Une analyse de risque a posteriori est donc réalisée.

Dans cette analyse, seuls les éléments contributifs qui ont généré l’absence d’une présence médicale nécessaire à la prise en charge de cette urgence vitale sont recherchés.

Le contenu de la prise en charge paramédicale et médicale sera également exploré afin d’évaluer la pertinence des actes de soins mis en œuvre.

Cause immédiate

C’est l’absence de réponse médicale immédiate qui a mis l’IDE en difficulté et qui a potentiellement mis en jeu le pronostic vital de la patiente.

Causes profondes

 

En résumé

  • Le dimensionnement des équipes paramédicales n'appelait pas de commentaires particuliers.
  • La permanence médicale au sein de la structure de soins à partir de 21h00 ne semble plus adaptée à l’augmentation de la charge de travail constatée et récurrente depuis plusieurs mois.
  • Les charges de travail sur les deux secteurs concernés, même si elles étaient au-dessus de la charge de travail habituelle, étaient compatibles avec les moyens humains mis en œuvre au sein de l’établissement de santé.
  • Le numéro de téléphone sur lequel peut être joint l’urgentiste n’est pas un numéro dédié et unique pour ce contexte. La ligne peut être non accessible ponctuellement et transitoirement.
  • La prise en charge de cette urgence vitale a été compliquée au début par absence de consignes médicales, mais a pu permettre une issue favorable pour la patiente.
  • L’administration de diurétiques par l’IDE a été retenue adaptée à la situation et confirmée par le médecin urgentiste. L’IDE a été conforté dans sa prise de décision qui a été retenue comme justifiée au vu du contexte. Son excellente appréciation du tableau clinique et sa recherche de données médicales antérieures ont permis d’anticiper les consignes médicales.

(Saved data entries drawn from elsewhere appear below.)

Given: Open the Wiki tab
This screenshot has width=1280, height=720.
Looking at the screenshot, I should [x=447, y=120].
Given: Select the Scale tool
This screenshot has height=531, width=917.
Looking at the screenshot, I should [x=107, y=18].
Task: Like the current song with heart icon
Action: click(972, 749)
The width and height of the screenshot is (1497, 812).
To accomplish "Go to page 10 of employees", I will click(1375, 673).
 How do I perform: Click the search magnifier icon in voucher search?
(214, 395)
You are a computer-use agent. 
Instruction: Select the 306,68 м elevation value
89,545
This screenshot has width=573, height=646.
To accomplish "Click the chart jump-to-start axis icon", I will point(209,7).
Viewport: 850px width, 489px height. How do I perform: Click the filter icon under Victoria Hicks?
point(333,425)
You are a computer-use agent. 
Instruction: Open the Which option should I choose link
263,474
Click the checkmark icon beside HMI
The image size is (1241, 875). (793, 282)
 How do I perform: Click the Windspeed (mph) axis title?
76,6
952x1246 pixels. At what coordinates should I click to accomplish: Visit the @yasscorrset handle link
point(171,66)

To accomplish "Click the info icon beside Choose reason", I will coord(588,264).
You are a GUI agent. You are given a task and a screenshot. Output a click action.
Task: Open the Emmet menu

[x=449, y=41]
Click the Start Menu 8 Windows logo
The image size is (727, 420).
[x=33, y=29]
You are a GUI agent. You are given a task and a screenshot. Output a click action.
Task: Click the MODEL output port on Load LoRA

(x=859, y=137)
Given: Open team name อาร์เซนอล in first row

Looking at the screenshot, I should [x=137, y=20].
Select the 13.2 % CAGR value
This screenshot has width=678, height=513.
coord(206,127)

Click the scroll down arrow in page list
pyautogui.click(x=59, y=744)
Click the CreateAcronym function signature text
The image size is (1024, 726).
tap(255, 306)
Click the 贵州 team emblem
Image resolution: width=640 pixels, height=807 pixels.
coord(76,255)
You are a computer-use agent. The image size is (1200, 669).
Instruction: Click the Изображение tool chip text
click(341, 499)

Les pistes de réflexion et/ou d'amélioration

La procédure de prise en charge des urgences vitales a été revue, et les améliorations suivantes ont été apportées :

  • La mise en place rapide d’un numéro dédié aux seules urgences sur l’établissement a été retenue. Ce téléphone est constamment dans la poche du sénior des urgences.
  • Un mode dégradé est également préconisé : en cas d’impossibilité de joindre pour quelle que raison que ce soit l’urgentiste, le numéro de téléphone du médecin de garde de l’Unité de Surveillance Continue est précisé, et doit être maintenant appelé en seconde intention.
  • La nuit, les équipes paramédicales sont dimensionnées à minima, et les professionnels de santé doivent être constamment postés dans leur secteur. Il est également recommandé, de joindre le cadre de santé de nuit lors de la prise en charge des urgences pour apporter une aide logistique et permettre une mise en œuvre rapide des mesures conservatoires.

La permanence médicale a été également revue au vu des données collectées lors de l’analyse de cet EIG et de l’examen plus attentif des indicateurs de fonctionnement du service des Urgences.

Les pistes de réflexion ont été :

  • de demander au médecin de l’Unité de Surveillance Continue de passer en garde sur place ;
  • Et/ou de demander au second médecin urgentiste de rester jusqu’à minuit.

Le président de CME (coresponsable de la sécurité des soins de l’établissement de santé) a soutenu l’association de ces deux mesures et obtenu de la Direction Générale un budget supplémentaire pour améliorer le niveau de présence médicale : avec deux praticiens présents sur place 24h/24, la sécurité s’en est trouvée logiquement renforcée.

Conclusion

En partant d’un Événement Indésirable régulièrement rencontré dans les structures de soins, les actions correctrices ont été d’importance avec la mobilisation de moyens humains supplémentaires, permettant maintenant, dans cet établissement de santé, d’augmenter le niveau de sécurité des patients.

La revue de la procédure de prise en charge des urgences vitales a été également un élément organisationnel marquant.

Toutes ces actions correctrices bénéficieront d’un suivi pour mesurer si elles sont adaptées.

En partant d’un signalement d’un EI, cette structure de soins a su réagir concrètement à partir de discussion structurante associant la Direction Générale et la communauté médicale.